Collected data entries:

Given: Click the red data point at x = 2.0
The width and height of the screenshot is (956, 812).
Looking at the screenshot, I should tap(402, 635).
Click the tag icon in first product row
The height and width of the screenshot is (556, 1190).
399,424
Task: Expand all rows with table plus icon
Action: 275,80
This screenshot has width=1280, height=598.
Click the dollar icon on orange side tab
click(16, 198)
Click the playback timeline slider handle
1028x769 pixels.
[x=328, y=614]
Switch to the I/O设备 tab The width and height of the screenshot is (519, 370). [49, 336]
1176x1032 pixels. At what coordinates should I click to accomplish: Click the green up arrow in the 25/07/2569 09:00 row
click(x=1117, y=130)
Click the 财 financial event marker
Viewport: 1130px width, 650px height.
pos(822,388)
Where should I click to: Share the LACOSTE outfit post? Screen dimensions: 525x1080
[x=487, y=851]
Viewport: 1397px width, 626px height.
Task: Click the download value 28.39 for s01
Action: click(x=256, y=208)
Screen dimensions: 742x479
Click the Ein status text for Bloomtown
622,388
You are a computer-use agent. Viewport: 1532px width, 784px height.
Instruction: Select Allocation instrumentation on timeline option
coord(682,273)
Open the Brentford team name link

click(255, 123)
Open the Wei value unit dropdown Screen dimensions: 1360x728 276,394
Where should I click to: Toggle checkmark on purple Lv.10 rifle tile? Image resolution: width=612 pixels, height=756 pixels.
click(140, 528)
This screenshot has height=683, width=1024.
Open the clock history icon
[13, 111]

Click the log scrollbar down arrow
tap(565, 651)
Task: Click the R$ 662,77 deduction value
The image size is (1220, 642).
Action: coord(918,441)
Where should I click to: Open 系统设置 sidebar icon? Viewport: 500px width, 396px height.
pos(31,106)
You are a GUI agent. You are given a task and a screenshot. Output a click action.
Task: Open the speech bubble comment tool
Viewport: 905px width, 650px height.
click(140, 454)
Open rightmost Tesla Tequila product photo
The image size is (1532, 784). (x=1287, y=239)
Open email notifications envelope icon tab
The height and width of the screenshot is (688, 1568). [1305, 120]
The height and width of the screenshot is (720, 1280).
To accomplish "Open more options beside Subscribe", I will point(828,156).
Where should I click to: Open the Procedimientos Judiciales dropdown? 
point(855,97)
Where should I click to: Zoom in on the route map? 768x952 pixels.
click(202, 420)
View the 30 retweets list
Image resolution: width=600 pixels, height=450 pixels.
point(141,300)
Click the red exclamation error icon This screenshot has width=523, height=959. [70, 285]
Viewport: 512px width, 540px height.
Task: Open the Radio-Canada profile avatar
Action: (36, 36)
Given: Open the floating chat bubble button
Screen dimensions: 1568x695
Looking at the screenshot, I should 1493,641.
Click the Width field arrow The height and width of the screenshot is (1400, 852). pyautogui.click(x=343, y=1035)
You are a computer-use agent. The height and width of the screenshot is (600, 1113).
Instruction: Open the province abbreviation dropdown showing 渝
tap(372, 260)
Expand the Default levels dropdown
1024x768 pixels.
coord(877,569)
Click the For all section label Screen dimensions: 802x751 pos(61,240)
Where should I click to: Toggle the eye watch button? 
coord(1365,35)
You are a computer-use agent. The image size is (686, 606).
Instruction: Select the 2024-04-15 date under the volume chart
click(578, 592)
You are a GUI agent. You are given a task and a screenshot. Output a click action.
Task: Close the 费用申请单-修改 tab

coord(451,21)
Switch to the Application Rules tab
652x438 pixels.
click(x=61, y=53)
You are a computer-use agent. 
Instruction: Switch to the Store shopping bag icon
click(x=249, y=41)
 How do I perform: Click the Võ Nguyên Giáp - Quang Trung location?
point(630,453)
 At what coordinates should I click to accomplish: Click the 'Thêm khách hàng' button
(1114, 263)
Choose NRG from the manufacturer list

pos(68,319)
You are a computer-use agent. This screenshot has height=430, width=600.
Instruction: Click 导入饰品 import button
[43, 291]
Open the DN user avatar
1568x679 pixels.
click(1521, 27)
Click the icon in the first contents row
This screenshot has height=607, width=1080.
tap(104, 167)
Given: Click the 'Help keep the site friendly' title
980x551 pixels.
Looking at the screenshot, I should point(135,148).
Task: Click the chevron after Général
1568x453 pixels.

Directions for this task: Please extract exactly, and only, the lines from the line containing "You are a computer-use agent. This" through the last line of the records.

Solution to this problem:
You are a computer-use agent. This screenshot has height=430, width=600.
Instruction: Click 导入饰品 import button
[43, 291]
Open the DN user avatar
1568x679 pixels.
click(1521, 27)
Click the icon in the first contents row
This screenshot has height=607, width=1080.
tap(104, 167)
Given: Click the 'Help keep the site friendly' title
980x551 pixels.
Looking at the screenshot, I should point(135,148).
Task: Click the chevron after Général
1568x453 pixels.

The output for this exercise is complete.